By A Special Correspondent
First publised on 2022-01-23 08:29:13
This year's Union Budget will be presented at a time when the economy has gone through the ups and downs of two debilitating years of pandemic-related disruptions and three waves of infections out of which the first wave was hugely disruptive for the economy while the second wave brought the country's health infrastructure to the brink of collapse. It will also be presented at a time when there are signs of economic recovery but also signs of distress in some sectors, rising unemployment, rising inflation and upheavals in the informal sector. Hence, without doubt, the Budget needs to rise above just being an accounting exercise and needs to provide a vision, a roadmap of growth in the medium term.
Although economic indicators such as GST collection, Product Manager's Index and exports are all showing healthy improvement since the festive season began in September this year after the country recovered from the second wave of infections, demand has not actually climbed up substantially. Indian economy was suffering even before the pandemic as demand was sluggish. Hence, to compare current demand for goods and services with the 2019 levels will not suffice. Further, due to inflation, sales figures might seem high but are actually not above pre-pandemic levels when compared on the basis of units sold, except for some sectors like automobiles (despite shortage of chips).
Hence, the budget must pay attention to ways to generate demand. Only rising demand for goods and services will make the wheels of economy start turning at the desired speed by infusing a spirit of positivity. Economic activity will pick up substantially if the government starts investing in infrastructure projects. That will create demand for the core sector and the cascading effect will invigorate the entire economy. Demand from semi-urban and rural areas will be generated when the agricultural sector performs well (which it has been doing despite the pandemic), government buys produce from farmers and the mandis operate well and the government keeps providing work and funds for MNREGA.

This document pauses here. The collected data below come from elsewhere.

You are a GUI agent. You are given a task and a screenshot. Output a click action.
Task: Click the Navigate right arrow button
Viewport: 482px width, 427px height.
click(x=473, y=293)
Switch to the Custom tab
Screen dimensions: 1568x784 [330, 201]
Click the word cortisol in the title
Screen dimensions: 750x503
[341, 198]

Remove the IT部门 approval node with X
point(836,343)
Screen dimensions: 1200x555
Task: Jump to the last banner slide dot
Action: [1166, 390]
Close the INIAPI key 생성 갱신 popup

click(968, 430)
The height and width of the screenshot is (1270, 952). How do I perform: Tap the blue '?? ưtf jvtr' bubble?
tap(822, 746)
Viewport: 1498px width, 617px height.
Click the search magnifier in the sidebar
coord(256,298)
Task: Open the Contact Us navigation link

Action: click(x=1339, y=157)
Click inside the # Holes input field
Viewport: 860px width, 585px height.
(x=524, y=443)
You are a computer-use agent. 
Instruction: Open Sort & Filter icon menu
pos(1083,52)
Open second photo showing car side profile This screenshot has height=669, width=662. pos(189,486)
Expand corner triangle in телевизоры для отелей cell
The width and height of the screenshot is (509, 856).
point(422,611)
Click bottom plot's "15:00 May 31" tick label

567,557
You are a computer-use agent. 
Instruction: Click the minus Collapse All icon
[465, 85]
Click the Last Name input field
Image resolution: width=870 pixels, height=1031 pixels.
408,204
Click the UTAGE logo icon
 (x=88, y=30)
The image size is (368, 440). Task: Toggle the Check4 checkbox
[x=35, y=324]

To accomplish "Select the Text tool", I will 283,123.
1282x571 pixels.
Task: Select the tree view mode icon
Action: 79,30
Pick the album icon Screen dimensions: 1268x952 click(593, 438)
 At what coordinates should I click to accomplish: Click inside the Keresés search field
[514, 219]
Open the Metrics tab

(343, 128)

The Budget also needs to identify sectors which are still in distress and provide them the help needed to get back in shape. It also needs to ease rules for new-age businesses. It must also speed up the divestment process (which came to a standstill in the last fiscal) to generate funds. With the government doing a good job of managing the fiscal deficit even in the face of rising expenses, the Finance Minister will not be overly worried about this. But the time has now come for the government to seriously think of making huge investments in infrastructure projects to kick-start the economy. All indicators show that the economy is ready to leap ahead - it needs a strategic push and only the government can provide that.